Define labels. Specify the classes you want to sort documents into.
Document specification. Tell us about the kind of documents you will be uploading so we can better steer the model training process. For classifiers, you can additionally specify the relevant pages for classification.

Cropping. When documents are photographed, or multiple small documents are scanned to A4, the files often contain unwanted background around the document. Cropping removes those outer areas and renders each scanned document individually — which can drastically improve your workflow's quality. For digitally born documents, cropping is usually not necessary.

Character set. Pick Latin for English, German, French, Spanish, Slovak, Czech, Polish, Italian, Dutch, Slovenian, Croatian, Portuguese, Finnish, Swedish, Danish, and Norwegian. If your documents contain Japanese characters, pick the Japanese option for best results.

Printed and handwritten text. Choose "only printed text" to ignore handwritten text in your documents. Choose "only handwritten text" to ignore printed text. Use the combined option to consider both.
Create workflow. Some settings can be changed later, others are fixed once the workflow is created.

You can check this blog post to see the steps in detail.

Your workflow identifier is a UUID generated during the creation process. Once training is complete you can call it like any other workflow at the processing endpoint:

POST /processing/{your_workflow_identifier}

Training data#

The number of training samples required depends on the difficulty of the task. Harder tasks need more training data to reach good accuracies.
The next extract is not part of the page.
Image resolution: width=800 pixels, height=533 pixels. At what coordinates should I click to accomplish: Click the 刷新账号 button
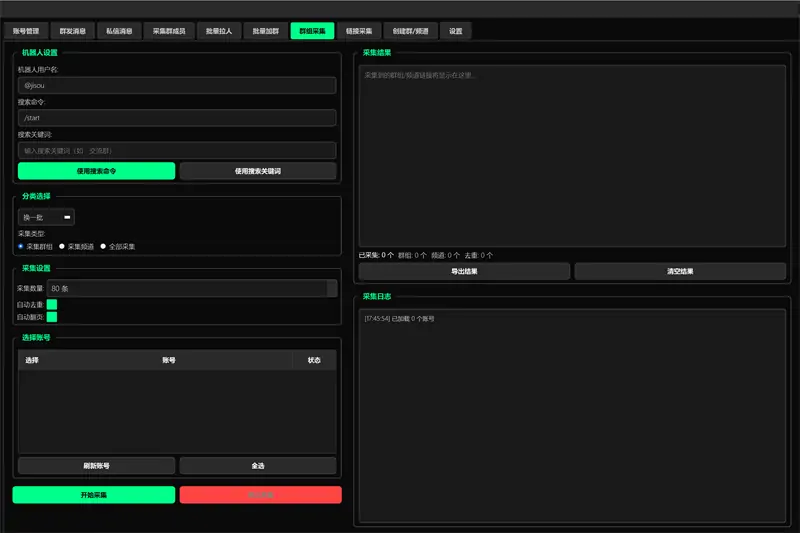pyautogui.click(x=96, y=466)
As a rule of thumb:

Fewer than 5 classes: upload at least 25 samples per class.
More than 5 classes: upload at least 50 samples per class.
Difficult or complicated tasks: try doubling the dataset.
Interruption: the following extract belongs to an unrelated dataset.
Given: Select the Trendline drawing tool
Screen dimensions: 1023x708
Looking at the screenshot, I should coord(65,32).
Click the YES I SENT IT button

In general, our classifiers work better with more data.

Training data view

Processing your documents#

You can upload documents directly from the Dashboard tab. They can also be uploaded from the Uploads tab, which lists all documents that have been processed through this workflow.

OpenAPI Documentation#

For API usage, have a look at the Documentation tab on the workflow dashboard, where you can find an OpenAPI documentation customised for your workflow — i.e. the response schema already reflects the classes you have defined.

OpenAPI documentation

The relevant endpoint is:

POST /processing/{workflow_key}

It is used to process a document with the trained classifier. The workflow key is the UUID of your workflow, which you can find in the URL of the dashboard.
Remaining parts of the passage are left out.